1) Develop a society where a few people have all the money and everyone else has none. 2) Move all financial transactions (bill paying, tax payment, general “stuff” buying) on-line by a combination of propaganda, ease of use, and manufactured difficulty in using traditional methods 3) Use tax dollars for a security agency that systematically creates security breaches to spy on its own citizens and a government that passes laws making privacy impossible. 4) Encourage and enforce software and hardware approaches that make and keep people as computer illiterate as possible.
What can go wrong?
Oh yes, almost forgot,
1.5) Train your justice department to never acknowledge and never ever punish theft by these few so as to reward corruption and punish honesty in the system.

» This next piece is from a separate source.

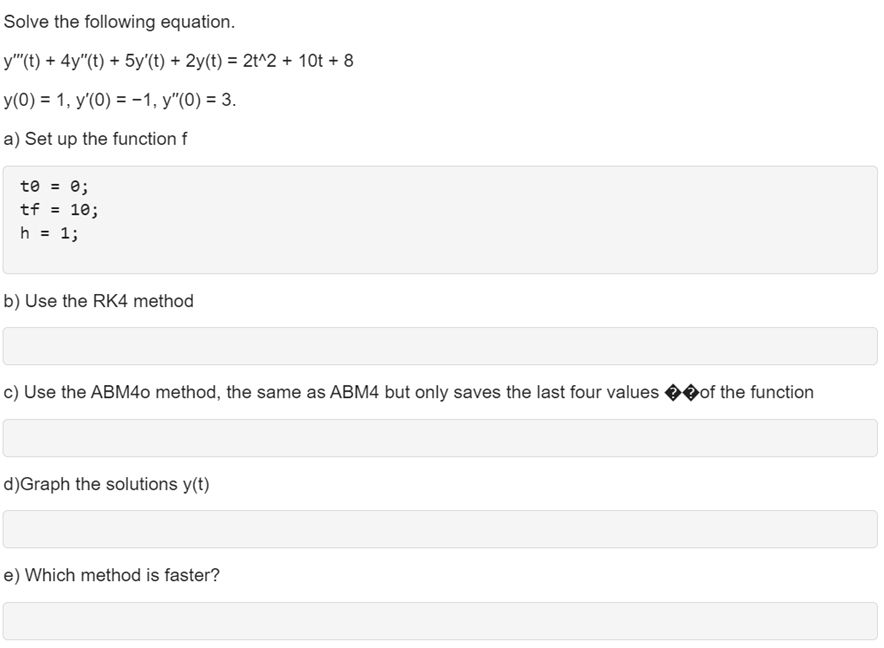
Task: Click the 'd)Graph the solutions y(t)' label
Action: [x=107, y=484]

Nothing has gone wrong from the kleptocrats’ point of view. We are all living in Cyprus now, and continue to subsist only as long as the corporate overlords don’t see any immediate advantage in our destruction. For the immediate future they find it useful to preserve quaint fictions like rights, laws, and security of private possessions. Yet we don’t have any way of knowing which early morning the door will be kicked in– and the last shred of velvet glove will come off the iron fist as it smashes into our face.
It looks like this was caused by hubris and not the NSA.

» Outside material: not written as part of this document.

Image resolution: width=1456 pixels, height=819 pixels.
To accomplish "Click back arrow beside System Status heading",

Some developer though he could do better than the standard library version of malloc()
It’s kinda a thing where junior (and sometimes not so junior) programmers decide they can do better than the standard library. But my CString (CMyString) implementation saves a byte they always say….
I would then explain that no code (other than maybe malloc()) has be run more than CString. It’s safe. Plus, if there’s a buffer overrun… which there probably will be one day… and someone used your CMyString implementation? It might not even be your bug.. but you’ll get the blame since they used your CMyString class. How are you going to explain it to the CEO? To the public? Sorry I cost you millions… but I saved a byte on each allocation! Using the standard implementations means they don’t knock on your door when things blow up. If you want to write library code… go join the damn library team.
BTW, I’m not sure that changing passwords is going to help here. What is most likely exposed was the encryption keys of the server. That means all “encrypted” data sent to the server is could easily be read. Or worse, someone could set up a man in the middle attack and pretend to be that server.
It’s possible that someone could have saved the last 2 years worth of internet traffic and then post decrypted them. Unlikely? OTOH, it’s very likely that people are probably grabbing as much traffic as possible now just to do so. It also looks likely that this bug was being exploited before it was discovered.
Servers will need to be patched… with new keys. Until then, encryption is broken.
Heh, Theo de Raadt. He is probably right here, but if done correctly managing your own memory heap can be good for performance. But OpenSSL is such an ugly mess, that they should concern themselves with such things when the codebase is more sane.
I would agree with Theo – someone needs to fork this project and clean it up. Or perhaps even rewrite. I would be a fan of breaking it in multiple libraries. TLS is also an ugly overly complicated protocol to deal with, while the cipher/crypto stuff isn’t so bad (I use it). But even that straightforward part (the crypto stuff) the still API sucks (which is a proxy to Theo’s point). It’s certainly cause me a lot of pain.
Relevant commit to fix heartbeat:
“1 + 2 + 16” – Jesus Christ guys – use a MACRO and/or explain better. And that section is copy-and-pasted – even if not careless (maybe they’ll clean this up later), it shows the rush to get the fix out. I can’t imagine there are no more problems in this rat’s nest.
Wow…. Agreed… would not have passed my code review.
Not only did they use hard coded constant values… they used them the same values in multiple places… without documenting each use. (Is 1+2 the same 1+2 value in every usage? What if these values change?) They should be using sizeof() or #defines. Plus, they allocated stack memory to hold the padding. It’s best to keep that crap off the stack to make overruns less exploitable.
IMHO, this is only the first OpenSSL bug.